Terrie won the hand with her pair of jacks. Beer cans and an empty wine bottle were tossed out of the car. The doors were open and the dome light was on. While Jay was shuffling, she studied both men. Although Jay had explained why John had not made a pass at her, the older man was doing just that. Well, Jimmy thought, she could take care of herself.
“Are you part Indian?” she asked Jimmy.
“I’m a full blood Cherokee,” he said. Now why had he told her that? He wasn’t full blood. Less than half.
Jay was old. Not as old as the pervert who’d propositioned Terrie earlier in the day, but he had to be past forty. His brown hair was thin and receding; he combed it straight back. His small nose had a pronounced hook and he wore false teeth.
Glenn said, “Yeah, old John’s still in mourning but I ain’t. Just look at me. I ain’t in bad shape for already being thirty-one, am I?”
Instead of answering, Terrie asked Jimmy, “How old are you?”
“How old do you think I am?”
“Oh, I’d say nineteen.”
Jimmy nodded. He figured that was close enough. He didn’t tell her he was twenty-one. What was the point?
“He ain’t even dry behind the ears,” Glenn said. “Me, I got experience. That’s what women like, a man who knows how to satisfy ‘em. Ain’t that what women like?”
Terrie didn’t answer. “Let me out,” she said to Jimmy. “I need to go to the bathroom again.”
By now it was well past sundown. It was near enough to the darkness Glenn had been waiting for. “We’ll all go,” he said. “Then we’ll drive down to the store for more refreshments before we head up to Slim and Virginia’s. You can sit up front here with us any time you want,” he said to Terrie.
While Glenn was in the store, Terrie took him up on the invitation. She slipped her shoes off, stuffed them into a suitcase, then climbed over into the front seat. “Hi,” she said to Jimmy.
“Hi.”
“I was getting lonesome back there.”
“Okay, now you’re up here. No more need to feel lonesome.”

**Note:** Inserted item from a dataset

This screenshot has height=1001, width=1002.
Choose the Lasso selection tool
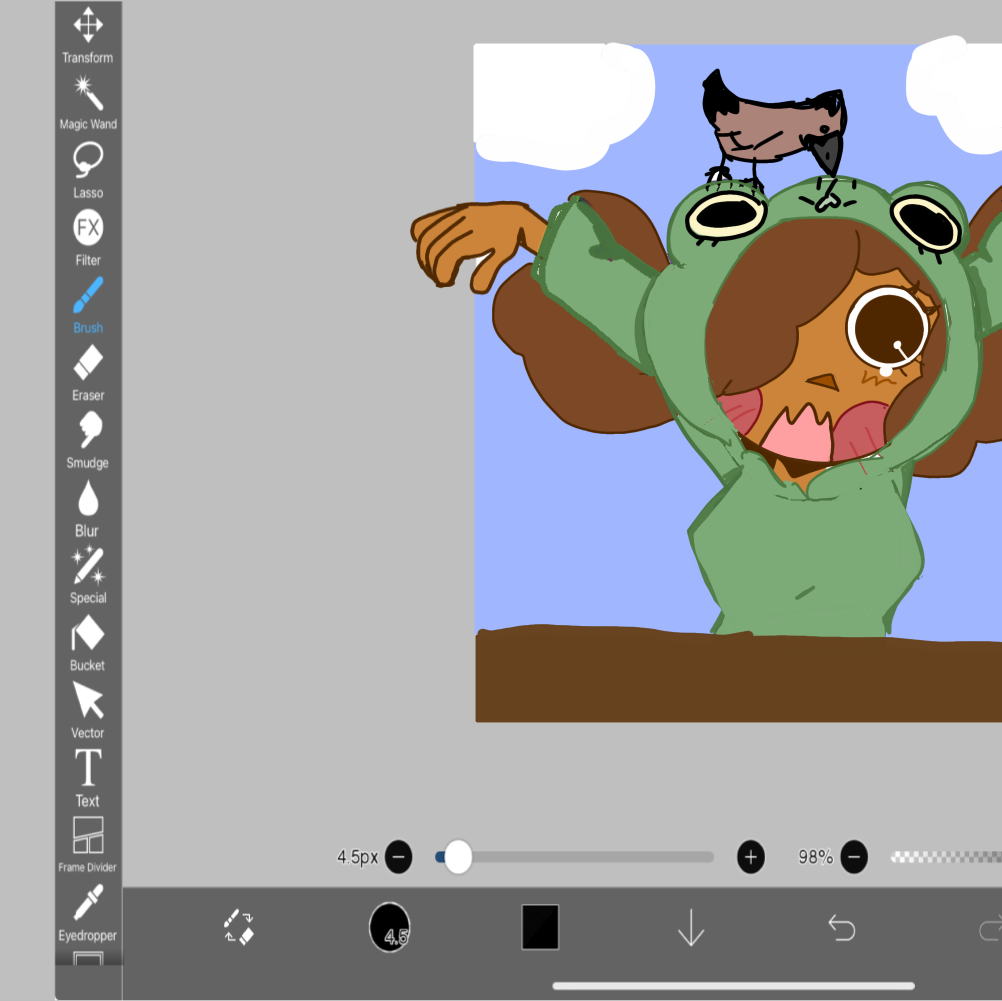(88, 167)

Glenn came out of the store with another bottle of wine and two more six-packs. When he saw that Terrie had moved up front, he grinned. The girl was ripe for picking. Ready to satisfy old Jay.
They headed up Dead Indian Mountain, all three riding in the front seat and drinking beer and wine. The night was black. Glenn followed his headlights around sharp curves, driving too fast, causing them to lean hard first one way and then the other.
“Man, slow this mother down,” Jimmy said. “You’re scaring Terrie.”
Glenn laughed and pressed the accelerator. They looked for the wayside park but somehow missed it. Once more he pushed the car too fast on sharp turns.
“Man, you’re gonna wreck this mother,” Jimmy said.
“Piss on you,” Glenn growled.
“Man, don’t talk like that around Terrie.”
“Piss on you, I said, and I’ll say it again. You or nobody else will ever tell me how to drive. Tell you what, I put one dent on this car, I’ll bang my head against a rock. Hand me a beer. Don’t try keepin’ it all to yourself.”
They popped the top on three more cans. Terrie looked frightened by Jay’s antics. “When are we going to get to the ranch?”
Glenn took several side roads, but always came back to Dead Indian Road. Terrie looked so tired she couldn’t keep her eyes open. She lay her head on Jimmy’s shoulder and went to sleep. She looked content. Safe. Secure. When she awoke, her personal hell would begin.